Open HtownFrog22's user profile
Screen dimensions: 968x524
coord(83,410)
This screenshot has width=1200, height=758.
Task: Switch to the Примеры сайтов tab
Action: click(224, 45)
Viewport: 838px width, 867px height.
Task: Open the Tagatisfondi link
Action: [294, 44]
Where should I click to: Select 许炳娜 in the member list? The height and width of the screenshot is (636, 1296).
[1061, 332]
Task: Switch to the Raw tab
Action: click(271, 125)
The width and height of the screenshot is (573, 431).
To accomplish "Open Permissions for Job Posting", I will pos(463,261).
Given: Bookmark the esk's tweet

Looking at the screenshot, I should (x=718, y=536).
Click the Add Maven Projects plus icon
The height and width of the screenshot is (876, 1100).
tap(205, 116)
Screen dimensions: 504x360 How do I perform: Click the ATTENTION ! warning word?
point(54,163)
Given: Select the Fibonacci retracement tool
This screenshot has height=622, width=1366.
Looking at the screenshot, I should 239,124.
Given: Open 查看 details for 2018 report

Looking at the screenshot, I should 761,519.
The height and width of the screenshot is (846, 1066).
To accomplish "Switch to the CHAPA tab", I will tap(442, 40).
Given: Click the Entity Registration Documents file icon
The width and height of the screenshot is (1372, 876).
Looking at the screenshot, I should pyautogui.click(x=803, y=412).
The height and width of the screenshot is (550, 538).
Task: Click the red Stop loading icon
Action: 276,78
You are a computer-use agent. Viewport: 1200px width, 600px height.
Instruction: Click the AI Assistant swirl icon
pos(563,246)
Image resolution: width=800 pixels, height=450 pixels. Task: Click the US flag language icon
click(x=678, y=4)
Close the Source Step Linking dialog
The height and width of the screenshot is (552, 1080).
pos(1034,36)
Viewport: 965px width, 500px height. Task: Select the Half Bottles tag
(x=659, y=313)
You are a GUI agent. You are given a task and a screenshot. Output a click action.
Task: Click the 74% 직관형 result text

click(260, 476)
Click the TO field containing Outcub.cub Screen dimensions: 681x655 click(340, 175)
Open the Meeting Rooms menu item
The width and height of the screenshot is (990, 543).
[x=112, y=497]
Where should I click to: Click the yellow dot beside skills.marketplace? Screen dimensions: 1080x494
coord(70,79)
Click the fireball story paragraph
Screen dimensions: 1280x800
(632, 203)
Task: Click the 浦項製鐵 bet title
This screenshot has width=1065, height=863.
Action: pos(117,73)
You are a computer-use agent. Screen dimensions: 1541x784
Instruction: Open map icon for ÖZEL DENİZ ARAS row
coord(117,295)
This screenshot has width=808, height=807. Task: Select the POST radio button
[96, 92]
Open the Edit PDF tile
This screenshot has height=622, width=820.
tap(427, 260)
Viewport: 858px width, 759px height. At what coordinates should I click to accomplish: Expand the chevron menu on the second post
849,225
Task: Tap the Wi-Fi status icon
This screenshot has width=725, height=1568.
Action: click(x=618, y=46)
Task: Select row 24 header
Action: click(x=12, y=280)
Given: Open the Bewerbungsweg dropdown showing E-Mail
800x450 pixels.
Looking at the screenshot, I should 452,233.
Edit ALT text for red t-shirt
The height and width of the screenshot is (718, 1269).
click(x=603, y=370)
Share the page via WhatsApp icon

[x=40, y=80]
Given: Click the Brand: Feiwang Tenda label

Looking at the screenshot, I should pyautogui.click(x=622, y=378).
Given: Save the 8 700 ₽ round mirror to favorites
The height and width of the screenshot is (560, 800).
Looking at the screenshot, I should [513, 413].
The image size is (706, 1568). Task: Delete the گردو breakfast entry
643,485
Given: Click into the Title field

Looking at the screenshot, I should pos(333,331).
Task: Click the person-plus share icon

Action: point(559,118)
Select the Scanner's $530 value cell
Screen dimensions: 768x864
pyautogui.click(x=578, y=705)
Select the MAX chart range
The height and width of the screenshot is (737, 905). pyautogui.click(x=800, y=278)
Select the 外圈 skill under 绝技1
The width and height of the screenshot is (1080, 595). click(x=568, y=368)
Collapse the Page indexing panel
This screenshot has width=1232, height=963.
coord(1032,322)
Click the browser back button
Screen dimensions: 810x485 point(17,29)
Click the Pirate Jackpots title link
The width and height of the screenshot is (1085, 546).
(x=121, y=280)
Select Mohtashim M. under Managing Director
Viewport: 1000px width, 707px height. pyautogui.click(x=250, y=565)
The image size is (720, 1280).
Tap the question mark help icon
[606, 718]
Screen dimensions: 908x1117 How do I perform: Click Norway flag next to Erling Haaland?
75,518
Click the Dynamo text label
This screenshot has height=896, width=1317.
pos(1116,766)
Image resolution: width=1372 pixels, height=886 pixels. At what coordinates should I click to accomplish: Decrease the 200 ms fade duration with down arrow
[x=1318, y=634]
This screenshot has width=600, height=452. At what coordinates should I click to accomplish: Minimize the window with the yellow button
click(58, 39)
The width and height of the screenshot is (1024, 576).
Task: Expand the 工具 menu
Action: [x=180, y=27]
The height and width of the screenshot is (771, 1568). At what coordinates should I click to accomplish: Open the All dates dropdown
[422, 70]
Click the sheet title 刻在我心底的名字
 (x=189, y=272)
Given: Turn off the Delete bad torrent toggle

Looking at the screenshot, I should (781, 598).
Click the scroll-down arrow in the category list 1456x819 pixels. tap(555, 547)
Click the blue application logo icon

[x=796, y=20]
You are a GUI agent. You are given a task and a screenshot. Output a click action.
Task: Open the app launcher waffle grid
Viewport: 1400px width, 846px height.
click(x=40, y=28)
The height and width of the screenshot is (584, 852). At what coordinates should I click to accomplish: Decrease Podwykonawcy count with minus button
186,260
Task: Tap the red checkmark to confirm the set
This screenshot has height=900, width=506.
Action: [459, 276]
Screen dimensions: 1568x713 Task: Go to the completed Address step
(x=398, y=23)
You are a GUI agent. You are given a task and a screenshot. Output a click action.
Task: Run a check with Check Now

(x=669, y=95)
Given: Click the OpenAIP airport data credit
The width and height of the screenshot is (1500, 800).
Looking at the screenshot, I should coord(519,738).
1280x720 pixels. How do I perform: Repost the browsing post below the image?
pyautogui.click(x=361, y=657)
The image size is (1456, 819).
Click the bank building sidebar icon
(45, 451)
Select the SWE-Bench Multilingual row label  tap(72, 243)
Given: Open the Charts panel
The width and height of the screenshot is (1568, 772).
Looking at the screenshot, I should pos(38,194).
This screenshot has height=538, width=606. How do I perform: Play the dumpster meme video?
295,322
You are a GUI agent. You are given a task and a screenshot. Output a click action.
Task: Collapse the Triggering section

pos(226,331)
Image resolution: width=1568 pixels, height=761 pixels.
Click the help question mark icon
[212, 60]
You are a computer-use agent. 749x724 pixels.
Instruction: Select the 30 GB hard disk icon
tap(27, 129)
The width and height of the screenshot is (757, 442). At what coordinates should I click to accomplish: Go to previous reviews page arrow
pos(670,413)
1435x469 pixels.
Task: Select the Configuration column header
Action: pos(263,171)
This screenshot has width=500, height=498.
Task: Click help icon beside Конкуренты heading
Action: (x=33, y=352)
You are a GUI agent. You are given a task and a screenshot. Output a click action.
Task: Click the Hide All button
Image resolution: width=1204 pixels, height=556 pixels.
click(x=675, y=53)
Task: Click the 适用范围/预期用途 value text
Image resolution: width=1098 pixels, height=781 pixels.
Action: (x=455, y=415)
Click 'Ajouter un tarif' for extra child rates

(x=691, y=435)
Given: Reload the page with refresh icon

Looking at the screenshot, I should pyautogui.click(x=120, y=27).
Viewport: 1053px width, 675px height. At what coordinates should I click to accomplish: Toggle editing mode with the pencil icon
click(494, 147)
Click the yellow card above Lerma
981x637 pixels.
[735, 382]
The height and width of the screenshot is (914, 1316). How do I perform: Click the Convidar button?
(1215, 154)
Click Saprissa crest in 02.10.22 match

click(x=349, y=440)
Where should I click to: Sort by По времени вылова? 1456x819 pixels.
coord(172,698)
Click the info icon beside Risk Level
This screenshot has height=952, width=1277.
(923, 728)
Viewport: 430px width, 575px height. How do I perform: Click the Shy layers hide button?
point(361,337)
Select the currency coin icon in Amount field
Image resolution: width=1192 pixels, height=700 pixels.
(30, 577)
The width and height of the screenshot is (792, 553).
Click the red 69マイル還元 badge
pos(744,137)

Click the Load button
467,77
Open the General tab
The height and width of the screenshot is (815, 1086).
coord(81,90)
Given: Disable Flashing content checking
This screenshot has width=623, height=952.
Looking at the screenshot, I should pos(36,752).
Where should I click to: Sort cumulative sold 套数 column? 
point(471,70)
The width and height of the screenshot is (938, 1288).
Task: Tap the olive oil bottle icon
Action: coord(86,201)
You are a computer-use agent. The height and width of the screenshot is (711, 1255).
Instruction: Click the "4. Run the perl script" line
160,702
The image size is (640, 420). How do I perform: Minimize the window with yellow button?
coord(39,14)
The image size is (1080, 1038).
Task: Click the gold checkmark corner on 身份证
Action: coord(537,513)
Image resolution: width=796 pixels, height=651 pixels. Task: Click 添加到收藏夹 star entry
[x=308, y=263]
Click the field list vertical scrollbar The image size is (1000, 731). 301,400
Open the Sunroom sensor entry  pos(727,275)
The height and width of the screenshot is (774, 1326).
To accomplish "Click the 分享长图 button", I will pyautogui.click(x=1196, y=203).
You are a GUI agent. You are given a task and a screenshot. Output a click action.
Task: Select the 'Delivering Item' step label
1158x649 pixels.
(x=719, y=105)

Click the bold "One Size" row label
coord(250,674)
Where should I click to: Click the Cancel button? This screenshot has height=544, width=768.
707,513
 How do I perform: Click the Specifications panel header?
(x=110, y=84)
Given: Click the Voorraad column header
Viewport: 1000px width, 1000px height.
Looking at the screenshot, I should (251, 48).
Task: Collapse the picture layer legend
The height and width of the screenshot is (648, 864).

__________

**PROBLEM REQUIREMENTS:**
For the lines above, output exactly those from the line containing "Screen dimensions: 908x1117" through the line containing "Click the scroll-down", and skip the others.

**PROBLEM SOLUTION:**
Screen dimensions: 908x1117 How do I perform: Click Norway flag next to Erling Haaland?
75,518
Click the Dynamo text label
This screenshot has height=896, width=1317.
pos(1116,766)
Image resolution: width=1372 pixels, height=886 pixels. At what coordinates should I click to accomplish: Decrease the 200 ms fade duration with down arrow
[x=1318, y=634]
This screenshot has width=600, height=452. At what coordinates should I click to accomplish: Minimize the window with the yellow button
click(58, 39)
The width and height of the screenshot is (1024, 576).
Task: Expand the 工具 menu
Action: [x=180, y=27]
The height and width of the screenshot is (771, 1568). At what coordinates should I click to accomplish: Open the All dates dropdown
[422, 70]
Click the sheet title 刻在我心底的名字
 (x=189, y=272)
Given: Turn off the Delete bad torrent toggle

Looking at the screenshot, I should (781, 598).
Click the scroll-down arrow in the category list 1456x819 pixels. tap(555, 547)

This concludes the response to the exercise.